TEXTO DE LECTURA:
= = = = = = =

La noticia produjo
indignación en círculos democráticos. Después de una turbulenta discusión en
Ankara, una ocasional mayoría parlamentaria, siguiendo una orden del Presidente
Recep Tayyip Erdogan, levantó la inmunidad a más de cien parlamentarios
acusados de mantener relaciones con el PKK y otras organizaciones kurdas (15 de
Mayo de 2016). La medida afecta principalmente al partido de los kurdos, el
HDP.
50 de los 59
miembros del HDP ya habían sido acusados de pro-terroristas por el gobierno. En
la práctica ya no gozan de inmunidad. A 51 parlamentarios del más grande
partido de oposición, el CHP, les será igualmente arrebatada la inmunidad. Lo
mismo a 27 del AKP y a 9 del partido nacionalista de derecha, el MHP. En caso
de que suficientes escaños permanezcan desocupados, el gobierno llamará a
nuevas elecciones. El objetivo parece estar muy claro: convertir al parlamento
en una asamblea sumisa al poder ejecutivo.
De ahora en adelante
Turquía será una nación presidencialista, islámica y sobre todo “erdoganista”.
El paso que separa a una república parlamentaria de una presidencialista ya ha
sido dado.
Las alarmas en los
gobiernos democráticos son justificadas. Parlamentarios sin inmunidad no
representarán más a quienes los eligieron sin la posibilidad certera de perder
su cargo. El debate parlamentario –la razón de existir del parlamento- quedará
sometido a la más estricta censura. Las leyes emitidas por el parlamento serán
simples decretos presidenciales.
¿Qué pueden hacer
los gobiernos europeos en contra de ese asalto a la democracia consumado en sus
propias puertas?¿Cerrar definitivamente el ingreso de Turquía a la UE? Dicha
medida pudo haber sido efectiva hace un par de años. Pero por el momento
Erdogan no tiene ningún interés en ingresar a la UE. Su objetivo principal es
lograr la hegemonía sobre el mundo islámico-sunita (el sueño turco del imperio
otomano) y así cerrar el paso a Irán y sobre todo a la Rusia de Putin en la
región. Para que eso sea posible –así piensa seguramente Erdogan– es preciso
unificar el frente interno, aunque ello pase por la destrucción definitiva del
pueblo kurdo, por la eliminación del parlamento y por la instalación de una
dictadura extremadamente personalista y autoritaria.

= = = = = = =

EJERCICIO ESCRITO A: Indique todas las líneas del listado que contienen la palabra "Where" y cópielas completas.
El texto sobre Turquía y el listado proceden de fuentes distintas.

LISTADO:
= = = = = = =

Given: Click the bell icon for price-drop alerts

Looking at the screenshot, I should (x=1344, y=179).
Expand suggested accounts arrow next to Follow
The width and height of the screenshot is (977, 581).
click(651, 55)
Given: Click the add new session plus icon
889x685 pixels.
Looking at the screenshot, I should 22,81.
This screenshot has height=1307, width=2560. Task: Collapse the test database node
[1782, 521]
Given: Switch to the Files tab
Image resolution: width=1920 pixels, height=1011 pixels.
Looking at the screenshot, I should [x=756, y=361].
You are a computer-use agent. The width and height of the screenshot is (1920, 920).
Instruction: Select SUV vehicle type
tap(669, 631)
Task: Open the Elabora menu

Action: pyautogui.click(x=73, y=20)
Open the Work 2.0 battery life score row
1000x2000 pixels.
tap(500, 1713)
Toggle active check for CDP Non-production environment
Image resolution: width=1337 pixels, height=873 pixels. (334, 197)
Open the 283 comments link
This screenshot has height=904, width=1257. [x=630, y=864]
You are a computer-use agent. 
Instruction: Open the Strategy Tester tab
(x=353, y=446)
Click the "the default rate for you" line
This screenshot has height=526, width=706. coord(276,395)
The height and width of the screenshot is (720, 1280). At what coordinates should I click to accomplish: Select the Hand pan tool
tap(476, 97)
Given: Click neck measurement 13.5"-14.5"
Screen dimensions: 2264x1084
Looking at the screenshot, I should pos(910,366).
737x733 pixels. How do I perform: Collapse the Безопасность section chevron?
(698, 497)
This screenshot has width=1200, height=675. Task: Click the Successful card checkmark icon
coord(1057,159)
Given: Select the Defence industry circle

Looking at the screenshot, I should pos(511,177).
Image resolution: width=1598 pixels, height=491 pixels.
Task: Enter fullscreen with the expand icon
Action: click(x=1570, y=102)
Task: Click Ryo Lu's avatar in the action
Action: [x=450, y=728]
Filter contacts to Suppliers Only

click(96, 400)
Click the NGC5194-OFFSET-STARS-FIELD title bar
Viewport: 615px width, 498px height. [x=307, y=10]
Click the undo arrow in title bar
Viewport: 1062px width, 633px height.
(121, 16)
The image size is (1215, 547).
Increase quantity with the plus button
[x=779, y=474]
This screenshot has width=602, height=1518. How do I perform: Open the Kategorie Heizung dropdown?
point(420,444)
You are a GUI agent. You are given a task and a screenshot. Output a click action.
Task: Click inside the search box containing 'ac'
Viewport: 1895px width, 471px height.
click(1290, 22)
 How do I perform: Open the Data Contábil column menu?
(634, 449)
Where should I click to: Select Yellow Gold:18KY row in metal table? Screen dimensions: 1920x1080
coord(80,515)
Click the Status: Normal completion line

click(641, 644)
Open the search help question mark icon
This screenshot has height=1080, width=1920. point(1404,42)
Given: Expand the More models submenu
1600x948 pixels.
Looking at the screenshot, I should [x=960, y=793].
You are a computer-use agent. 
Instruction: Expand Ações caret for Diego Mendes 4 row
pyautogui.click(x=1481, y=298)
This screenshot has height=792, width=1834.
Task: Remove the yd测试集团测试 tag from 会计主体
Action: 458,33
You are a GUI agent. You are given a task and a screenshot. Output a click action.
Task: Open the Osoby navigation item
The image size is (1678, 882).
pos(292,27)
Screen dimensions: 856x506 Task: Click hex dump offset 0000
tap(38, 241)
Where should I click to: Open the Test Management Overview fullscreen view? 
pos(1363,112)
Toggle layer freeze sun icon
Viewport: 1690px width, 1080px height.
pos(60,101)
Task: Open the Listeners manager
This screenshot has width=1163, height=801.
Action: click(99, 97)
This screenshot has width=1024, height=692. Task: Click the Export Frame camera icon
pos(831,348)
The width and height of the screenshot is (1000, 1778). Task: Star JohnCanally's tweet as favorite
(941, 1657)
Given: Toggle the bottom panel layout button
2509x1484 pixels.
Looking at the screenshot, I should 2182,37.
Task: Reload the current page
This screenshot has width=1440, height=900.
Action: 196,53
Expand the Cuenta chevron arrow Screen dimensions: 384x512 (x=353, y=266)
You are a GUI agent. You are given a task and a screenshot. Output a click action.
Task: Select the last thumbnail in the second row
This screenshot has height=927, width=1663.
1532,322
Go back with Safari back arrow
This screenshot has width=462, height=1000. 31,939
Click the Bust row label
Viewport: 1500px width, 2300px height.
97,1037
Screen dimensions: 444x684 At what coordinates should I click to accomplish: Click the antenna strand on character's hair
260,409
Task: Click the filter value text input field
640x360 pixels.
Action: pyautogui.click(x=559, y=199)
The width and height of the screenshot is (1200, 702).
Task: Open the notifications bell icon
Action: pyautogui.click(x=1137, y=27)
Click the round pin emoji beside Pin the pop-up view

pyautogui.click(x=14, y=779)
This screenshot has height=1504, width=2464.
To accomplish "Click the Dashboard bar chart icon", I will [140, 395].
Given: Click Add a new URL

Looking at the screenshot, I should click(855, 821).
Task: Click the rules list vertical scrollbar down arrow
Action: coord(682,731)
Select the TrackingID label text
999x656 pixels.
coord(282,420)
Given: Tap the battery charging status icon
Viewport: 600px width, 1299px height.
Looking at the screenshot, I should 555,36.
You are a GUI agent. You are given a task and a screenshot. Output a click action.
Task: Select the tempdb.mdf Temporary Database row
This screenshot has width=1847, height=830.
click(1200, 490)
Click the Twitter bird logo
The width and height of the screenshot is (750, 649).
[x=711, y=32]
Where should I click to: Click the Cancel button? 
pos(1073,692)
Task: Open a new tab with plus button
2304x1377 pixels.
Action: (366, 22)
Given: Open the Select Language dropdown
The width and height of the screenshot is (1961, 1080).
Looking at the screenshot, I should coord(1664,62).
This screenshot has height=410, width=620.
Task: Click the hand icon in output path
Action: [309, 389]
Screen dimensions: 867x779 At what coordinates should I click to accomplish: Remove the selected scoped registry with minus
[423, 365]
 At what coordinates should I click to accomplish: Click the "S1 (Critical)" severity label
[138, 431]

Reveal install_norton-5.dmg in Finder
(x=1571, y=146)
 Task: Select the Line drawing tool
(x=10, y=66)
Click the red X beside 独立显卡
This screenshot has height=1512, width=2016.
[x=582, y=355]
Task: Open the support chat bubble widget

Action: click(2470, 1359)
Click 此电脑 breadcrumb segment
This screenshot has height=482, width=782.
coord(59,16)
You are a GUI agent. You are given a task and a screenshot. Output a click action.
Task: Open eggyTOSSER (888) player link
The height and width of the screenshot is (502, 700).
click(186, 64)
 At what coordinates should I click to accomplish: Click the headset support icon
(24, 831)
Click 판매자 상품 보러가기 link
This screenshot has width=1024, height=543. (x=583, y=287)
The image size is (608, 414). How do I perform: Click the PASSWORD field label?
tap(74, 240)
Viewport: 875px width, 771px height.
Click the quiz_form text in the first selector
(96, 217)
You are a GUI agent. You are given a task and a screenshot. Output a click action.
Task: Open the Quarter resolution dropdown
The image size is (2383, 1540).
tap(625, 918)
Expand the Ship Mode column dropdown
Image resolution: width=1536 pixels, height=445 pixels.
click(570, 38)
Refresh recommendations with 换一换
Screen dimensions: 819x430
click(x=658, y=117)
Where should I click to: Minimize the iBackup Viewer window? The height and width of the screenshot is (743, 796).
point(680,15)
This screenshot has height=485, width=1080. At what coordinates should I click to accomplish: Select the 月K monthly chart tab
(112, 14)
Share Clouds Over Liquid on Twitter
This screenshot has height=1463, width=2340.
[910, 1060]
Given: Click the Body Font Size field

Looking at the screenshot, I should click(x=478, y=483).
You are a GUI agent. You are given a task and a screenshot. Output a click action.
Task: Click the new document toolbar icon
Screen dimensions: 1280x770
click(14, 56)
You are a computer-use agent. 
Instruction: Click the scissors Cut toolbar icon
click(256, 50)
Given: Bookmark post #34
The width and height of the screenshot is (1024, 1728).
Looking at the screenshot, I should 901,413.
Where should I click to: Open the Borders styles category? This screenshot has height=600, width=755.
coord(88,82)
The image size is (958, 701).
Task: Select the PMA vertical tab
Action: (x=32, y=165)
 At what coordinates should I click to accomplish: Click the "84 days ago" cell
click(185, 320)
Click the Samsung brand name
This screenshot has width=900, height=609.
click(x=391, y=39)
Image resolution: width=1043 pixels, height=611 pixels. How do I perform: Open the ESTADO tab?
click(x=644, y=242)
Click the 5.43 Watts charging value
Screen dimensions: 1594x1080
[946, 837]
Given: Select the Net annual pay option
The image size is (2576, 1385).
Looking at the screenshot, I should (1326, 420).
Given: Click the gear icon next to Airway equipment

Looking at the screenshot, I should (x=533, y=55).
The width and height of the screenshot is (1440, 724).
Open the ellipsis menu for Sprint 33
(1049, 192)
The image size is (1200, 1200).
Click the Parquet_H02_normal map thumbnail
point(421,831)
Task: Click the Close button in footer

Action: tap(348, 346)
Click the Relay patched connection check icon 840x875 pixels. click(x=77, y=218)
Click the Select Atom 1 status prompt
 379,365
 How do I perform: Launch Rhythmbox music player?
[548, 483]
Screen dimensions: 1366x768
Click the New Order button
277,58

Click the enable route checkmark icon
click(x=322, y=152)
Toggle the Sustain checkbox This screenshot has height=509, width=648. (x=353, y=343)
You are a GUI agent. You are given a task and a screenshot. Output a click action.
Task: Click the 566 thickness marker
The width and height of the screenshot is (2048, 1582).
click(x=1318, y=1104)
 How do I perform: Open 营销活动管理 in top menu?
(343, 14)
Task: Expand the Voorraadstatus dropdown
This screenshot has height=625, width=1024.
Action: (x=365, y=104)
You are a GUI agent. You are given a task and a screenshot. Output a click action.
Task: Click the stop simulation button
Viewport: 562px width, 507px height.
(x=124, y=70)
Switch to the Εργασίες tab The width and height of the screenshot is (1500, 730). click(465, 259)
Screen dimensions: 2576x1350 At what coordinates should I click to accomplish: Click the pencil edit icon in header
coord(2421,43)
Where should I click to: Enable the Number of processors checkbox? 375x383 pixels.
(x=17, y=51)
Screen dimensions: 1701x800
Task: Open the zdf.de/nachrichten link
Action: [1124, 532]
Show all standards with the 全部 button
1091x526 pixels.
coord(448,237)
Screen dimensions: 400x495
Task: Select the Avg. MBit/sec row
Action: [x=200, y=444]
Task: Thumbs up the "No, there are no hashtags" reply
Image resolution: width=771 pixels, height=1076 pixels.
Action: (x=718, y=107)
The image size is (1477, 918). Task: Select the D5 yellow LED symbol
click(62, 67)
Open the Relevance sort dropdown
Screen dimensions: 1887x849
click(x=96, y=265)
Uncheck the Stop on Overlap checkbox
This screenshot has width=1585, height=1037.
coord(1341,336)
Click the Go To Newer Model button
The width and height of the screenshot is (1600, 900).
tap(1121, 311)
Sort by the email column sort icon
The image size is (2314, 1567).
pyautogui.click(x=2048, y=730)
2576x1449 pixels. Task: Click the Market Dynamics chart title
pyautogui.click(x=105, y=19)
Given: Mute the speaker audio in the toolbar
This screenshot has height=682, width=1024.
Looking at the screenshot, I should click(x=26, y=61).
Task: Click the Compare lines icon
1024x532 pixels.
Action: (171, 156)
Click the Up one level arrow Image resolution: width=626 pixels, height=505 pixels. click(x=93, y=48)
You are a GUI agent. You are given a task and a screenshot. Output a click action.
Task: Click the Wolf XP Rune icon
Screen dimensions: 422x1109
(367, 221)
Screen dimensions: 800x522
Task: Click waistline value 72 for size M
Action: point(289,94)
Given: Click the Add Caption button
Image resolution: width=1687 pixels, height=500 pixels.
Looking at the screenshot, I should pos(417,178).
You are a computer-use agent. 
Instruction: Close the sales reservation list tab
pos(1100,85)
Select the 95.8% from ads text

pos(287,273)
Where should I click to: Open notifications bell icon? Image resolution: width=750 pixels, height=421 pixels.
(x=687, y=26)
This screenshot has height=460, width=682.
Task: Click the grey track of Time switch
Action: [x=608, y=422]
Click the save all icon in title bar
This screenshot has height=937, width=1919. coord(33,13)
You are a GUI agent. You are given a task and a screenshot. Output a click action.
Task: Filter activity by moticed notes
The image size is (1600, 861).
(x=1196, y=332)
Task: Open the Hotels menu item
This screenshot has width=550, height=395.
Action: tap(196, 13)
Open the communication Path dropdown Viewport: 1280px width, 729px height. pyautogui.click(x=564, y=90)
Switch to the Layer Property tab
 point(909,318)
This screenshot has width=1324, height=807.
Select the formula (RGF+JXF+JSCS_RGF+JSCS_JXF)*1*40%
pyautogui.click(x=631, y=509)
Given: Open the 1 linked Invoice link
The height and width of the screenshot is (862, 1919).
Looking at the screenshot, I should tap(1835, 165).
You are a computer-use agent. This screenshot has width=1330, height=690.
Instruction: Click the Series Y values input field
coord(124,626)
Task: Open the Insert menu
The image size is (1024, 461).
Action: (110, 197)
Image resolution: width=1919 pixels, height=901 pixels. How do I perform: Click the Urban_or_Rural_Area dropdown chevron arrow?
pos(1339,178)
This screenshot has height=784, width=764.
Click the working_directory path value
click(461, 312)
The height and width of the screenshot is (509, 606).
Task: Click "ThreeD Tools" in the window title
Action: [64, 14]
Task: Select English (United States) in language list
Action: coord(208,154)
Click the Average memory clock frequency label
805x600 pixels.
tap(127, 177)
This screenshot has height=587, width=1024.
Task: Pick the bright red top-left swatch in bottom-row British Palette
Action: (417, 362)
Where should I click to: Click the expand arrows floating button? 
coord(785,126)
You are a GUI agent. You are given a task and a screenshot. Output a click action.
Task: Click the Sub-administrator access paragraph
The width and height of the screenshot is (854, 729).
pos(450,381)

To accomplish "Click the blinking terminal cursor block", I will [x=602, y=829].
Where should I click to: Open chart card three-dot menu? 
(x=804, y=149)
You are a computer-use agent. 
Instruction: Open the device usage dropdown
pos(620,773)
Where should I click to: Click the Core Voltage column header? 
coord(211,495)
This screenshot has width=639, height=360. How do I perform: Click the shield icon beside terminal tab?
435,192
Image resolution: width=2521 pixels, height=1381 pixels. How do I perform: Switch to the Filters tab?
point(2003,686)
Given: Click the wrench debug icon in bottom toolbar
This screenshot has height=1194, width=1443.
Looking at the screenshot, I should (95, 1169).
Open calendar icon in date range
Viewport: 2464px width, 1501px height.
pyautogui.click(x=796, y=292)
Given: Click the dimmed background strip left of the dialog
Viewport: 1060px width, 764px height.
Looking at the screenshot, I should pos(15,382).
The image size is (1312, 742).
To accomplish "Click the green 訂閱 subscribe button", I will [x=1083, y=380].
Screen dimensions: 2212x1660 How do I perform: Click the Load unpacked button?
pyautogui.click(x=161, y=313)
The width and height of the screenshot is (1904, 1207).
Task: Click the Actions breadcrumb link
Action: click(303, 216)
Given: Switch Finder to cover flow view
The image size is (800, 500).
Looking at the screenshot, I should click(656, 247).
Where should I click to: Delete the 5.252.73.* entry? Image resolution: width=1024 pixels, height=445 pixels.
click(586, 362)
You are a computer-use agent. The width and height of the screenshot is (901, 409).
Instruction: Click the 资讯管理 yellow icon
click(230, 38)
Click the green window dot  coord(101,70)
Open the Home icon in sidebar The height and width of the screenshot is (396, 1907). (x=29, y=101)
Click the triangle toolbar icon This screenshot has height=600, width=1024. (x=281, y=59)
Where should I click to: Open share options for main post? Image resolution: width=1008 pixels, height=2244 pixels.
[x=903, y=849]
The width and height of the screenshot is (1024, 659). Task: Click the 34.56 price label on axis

= = = = = = =

EJERCICIO ESCRITO B: Modifique el fragmento del texto sobre Turquía que va desde "De ahora en" hasta "simples decretos presidenciales.", ambos inclusive, reemplazando "censura" por "vigilancia", y escríbalo de nuevo.

RESULTADO ESPERADO A:
Where should I click to: Select Yellow Gold:18KY row in metal table? Screen dimensions: 1920x1080
Where should I click to: Open the Test Management Overview fullscreen view? 
Where should I click to: Click the Cancel button? 
Where should I click to: Minimize the iBackup Viewer window? The height and width of the screenshot is (743, 796).
Where should I click to: Open the Borders styles category? This screenshot has height=600, width=755.
Where should I click to: Enable the Number of processors checkbox? 375x383 pixels.
Where should I click to: Open notifications bell icon? Image resolution: width=750 pixels, height=421 pixels.
Where should I click to: Click the expand arrows floating button? 
Where should I click to: Open chart card three-dot menu? 
Where should I click to: Click the Core Voltage column header? 
Where should I click to: Delete the 5.252.73.* entry? Image resolution: width=1024 pixels, height=445 pixels.
Where should I click to: Open share options for main post? Image resolution: width=1008 pixels, height=2244 pixels.

RESULTADO ESPERADO B:
De ahora en adelante
Turquía será una nación presidencialista, islámica y sobre todo “erdoganista”.
El paso que separa a una república parlamentaria de una presidencialista ya ha
sido dado.
Las alarmas en los
gobiernos democráticos son justificadas. Parlamentarios sin inmunidad no
representarán más a quienes los eligieron sin la posibilidad certera de perder
su cargo. El debate parlamentario –la razón de existir del parlamento- quedará
sometido a la más estricta vigilancia. Las leyes emitidas por el parlamento serán
simples decretos presidenciales.